| First off: Totally true. Secondly: Devil's advocate, but it is a "hard problem." It is easy to look for behaviour on the system, it is very hard to look for patterns of behaviour. I mean let's say that some of your users are normal court clerks, it wouldn't be unusual to see them sit around and pull tons of records all day every day. So how do you pick up normal requests on-mass and unusual requests on-mass? If I was in charge of protecting such a system I wouldn't even attempt to detect this (too hard). Instead what I would do is make it impossible to get records sequentially (e.g. 1, 2, 3...9999999) instead each record had a unique randomly generated token associated with it (a UUID/GUID). So in order for someone to gain every single record they would either need to conduct a "real" break in and steal the files, or search for every possible criteria (which, for them, becomes a huge hassle/problem). PS - Most DDoS are, these days, against layer 3 (network). Since it is far harder to defeat a layer 3 attack (as it can literally crash a lot of network hardware). While layer 7 (software) DDoS attacks still exist, they're often conducted by less formidable adversaries and they're much easier to stop (e.g. return a JavaScript redirect instead of the normal page, most browser-users won't notice, but it will defeat a targeted attack until they re-target (and you could rename it every 10 minutes)). |
The person involved wanted to create a local archive of records. An index of material was possible to obtain, but rapid sequential requests resulted in an IP block preventing further access.

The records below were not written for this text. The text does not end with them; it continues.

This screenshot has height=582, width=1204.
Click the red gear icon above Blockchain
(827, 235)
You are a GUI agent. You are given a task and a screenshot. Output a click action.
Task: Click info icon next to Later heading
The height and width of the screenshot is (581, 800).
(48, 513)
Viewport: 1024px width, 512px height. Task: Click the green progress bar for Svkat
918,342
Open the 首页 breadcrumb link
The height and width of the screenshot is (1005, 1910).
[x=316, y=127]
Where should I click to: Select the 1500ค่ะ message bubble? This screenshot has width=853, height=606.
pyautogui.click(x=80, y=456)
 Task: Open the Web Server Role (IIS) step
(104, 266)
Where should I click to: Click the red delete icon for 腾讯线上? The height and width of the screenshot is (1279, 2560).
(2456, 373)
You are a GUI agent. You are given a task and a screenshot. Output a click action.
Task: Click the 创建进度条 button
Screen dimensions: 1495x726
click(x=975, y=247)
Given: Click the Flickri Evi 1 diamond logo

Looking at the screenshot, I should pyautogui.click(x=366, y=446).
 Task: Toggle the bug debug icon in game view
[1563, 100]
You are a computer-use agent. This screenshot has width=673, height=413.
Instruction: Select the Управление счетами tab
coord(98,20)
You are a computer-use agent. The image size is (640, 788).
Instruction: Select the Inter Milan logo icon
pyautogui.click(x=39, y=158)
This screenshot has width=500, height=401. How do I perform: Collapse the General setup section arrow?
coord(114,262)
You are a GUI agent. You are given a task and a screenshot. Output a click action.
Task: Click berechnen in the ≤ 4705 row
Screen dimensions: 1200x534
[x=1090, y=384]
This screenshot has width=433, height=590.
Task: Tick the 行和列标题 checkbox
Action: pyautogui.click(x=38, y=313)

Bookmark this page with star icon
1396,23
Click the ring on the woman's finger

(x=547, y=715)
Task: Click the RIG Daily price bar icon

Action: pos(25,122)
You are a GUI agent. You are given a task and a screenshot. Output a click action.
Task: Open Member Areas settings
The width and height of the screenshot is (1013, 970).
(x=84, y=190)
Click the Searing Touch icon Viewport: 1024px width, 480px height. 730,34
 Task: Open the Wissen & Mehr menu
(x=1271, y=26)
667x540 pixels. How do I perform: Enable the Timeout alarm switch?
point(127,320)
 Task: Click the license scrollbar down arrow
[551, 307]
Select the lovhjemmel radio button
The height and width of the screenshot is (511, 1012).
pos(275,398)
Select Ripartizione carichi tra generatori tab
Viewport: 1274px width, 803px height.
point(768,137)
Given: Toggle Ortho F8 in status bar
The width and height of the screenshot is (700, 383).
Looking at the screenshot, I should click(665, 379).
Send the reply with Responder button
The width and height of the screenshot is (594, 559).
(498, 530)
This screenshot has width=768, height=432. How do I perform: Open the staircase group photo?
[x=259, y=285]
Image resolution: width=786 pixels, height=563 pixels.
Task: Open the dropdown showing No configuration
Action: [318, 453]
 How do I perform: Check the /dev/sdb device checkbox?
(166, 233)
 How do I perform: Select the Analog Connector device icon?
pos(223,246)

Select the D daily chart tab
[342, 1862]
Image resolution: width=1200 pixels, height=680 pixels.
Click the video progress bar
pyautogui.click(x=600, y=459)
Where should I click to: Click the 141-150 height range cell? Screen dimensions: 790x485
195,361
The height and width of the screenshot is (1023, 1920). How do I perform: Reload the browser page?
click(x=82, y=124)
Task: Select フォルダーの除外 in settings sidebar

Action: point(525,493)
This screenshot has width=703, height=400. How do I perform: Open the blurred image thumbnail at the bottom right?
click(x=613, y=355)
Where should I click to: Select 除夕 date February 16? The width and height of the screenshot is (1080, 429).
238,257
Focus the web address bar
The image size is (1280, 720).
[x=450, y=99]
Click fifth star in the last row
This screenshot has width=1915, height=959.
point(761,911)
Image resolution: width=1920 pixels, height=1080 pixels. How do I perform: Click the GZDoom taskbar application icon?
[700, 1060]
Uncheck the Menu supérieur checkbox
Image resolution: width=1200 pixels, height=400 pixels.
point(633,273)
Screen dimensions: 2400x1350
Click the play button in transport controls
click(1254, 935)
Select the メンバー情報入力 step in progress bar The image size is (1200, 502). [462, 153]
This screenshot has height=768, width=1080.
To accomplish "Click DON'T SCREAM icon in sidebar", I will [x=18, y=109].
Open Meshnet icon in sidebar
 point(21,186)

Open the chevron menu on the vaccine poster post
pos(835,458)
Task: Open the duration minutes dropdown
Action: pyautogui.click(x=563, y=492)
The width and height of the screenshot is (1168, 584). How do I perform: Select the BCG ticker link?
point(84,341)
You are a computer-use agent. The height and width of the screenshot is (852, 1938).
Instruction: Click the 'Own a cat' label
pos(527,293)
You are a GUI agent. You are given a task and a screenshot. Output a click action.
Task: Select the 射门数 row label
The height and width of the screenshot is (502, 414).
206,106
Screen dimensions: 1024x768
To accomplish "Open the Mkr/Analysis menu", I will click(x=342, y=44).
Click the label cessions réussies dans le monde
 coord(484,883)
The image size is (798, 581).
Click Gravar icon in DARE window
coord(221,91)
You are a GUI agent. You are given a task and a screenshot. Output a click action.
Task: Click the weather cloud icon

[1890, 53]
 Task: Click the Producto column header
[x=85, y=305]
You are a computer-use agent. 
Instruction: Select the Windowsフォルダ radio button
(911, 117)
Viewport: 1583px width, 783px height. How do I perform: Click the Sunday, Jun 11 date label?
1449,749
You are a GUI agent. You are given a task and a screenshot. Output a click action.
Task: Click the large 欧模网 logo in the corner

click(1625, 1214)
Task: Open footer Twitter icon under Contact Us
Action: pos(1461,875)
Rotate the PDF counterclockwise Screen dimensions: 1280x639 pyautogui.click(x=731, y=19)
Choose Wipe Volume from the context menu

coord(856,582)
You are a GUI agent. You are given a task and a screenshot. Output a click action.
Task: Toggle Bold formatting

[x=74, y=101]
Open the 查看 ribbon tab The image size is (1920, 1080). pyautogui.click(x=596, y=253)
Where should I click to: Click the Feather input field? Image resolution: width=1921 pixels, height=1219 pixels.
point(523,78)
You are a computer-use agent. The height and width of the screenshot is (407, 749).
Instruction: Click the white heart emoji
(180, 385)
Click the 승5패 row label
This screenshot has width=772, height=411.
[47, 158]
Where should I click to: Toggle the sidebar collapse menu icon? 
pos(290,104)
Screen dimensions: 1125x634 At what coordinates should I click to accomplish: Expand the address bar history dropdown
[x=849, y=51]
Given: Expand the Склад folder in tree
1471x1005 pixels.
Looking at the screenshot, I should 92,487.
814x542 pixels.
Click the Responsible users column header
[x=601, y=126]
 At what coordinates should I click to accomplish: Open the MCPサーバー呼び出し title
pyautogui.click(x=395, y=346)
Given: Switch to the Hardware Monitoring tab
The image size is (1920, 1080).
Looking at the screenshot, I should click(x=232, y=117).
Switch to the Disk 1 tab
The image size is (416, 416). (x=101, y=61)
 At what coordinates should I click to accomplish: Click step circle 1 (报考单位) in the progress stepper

Modest levels of restructuring the requests, in random sequence, with a significant (several minutes) delay between requests, and random delay, eventually succeeded in retrieving the material.
If that had failed, a distributed set of requests could have been attempted.
When I've faced issues of high (to the level of service-degrading) levels of traffic, I've found tools that allow me to aggregate requests by similar attributes, including requests coming from a defined network space (CIDR or ASN), which can be quite useful. Reading such patterns just from eyeball scans of logs is pretty bloody difficult, and tools to assist in this are ... poorly developed.